Problem description:
Please write out the lines below as a numbered list, starting at the line containing "Find the location of a" and ending at the line containing "coordinates (1114, 698).", with blank lines omitted.

##### Raw records #####

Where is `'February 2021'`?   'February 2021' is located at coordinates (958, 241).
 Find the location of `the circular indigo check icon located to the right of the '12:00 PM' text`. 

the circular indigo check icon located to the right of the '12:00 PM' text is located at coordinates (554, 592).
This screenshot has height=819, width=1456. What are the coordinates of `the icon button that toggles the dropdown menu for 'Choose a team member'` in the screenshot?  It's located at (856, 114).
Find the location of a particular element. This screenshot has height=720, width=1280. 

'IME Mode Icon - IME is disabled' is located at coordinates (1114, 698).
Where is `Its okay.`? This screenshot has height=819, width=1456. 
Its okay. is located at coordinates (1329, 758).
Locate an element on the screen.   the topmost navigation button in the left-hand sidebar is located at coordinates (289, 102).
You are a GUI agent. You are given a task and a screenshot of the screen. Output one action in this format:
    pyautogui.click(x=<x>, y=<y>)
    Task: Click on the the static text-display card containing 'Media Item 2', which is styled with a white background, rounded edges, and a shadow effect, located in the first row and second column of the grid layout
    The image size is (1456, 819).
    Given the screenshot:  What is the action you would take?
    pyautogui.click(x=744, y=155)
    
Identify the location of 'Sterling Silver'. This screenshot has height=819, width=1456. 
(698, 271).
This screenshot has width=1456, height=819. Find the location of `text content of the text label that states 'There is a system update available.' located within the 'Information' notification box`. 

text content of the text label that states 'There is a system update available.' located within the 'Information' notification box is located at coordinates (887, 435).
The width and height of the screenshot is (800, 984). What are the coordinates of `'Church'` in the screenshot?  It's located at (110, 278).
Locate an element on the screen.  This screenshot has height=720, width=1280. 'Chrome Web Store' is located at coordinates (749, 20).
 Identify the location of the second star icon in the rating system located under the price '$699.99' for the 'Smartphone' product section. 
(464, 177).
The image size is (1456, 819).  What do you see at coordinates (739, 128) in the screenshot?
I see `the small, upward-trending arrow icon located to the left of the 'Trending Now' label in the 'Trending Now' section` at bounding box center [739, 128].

#####

Exercise output:
1. Find the location of a particular element. This screenshot has height=720, width=1280. 
2. 'IME Mode Icon - IME is disabled' is located at coordinates (1114, 698).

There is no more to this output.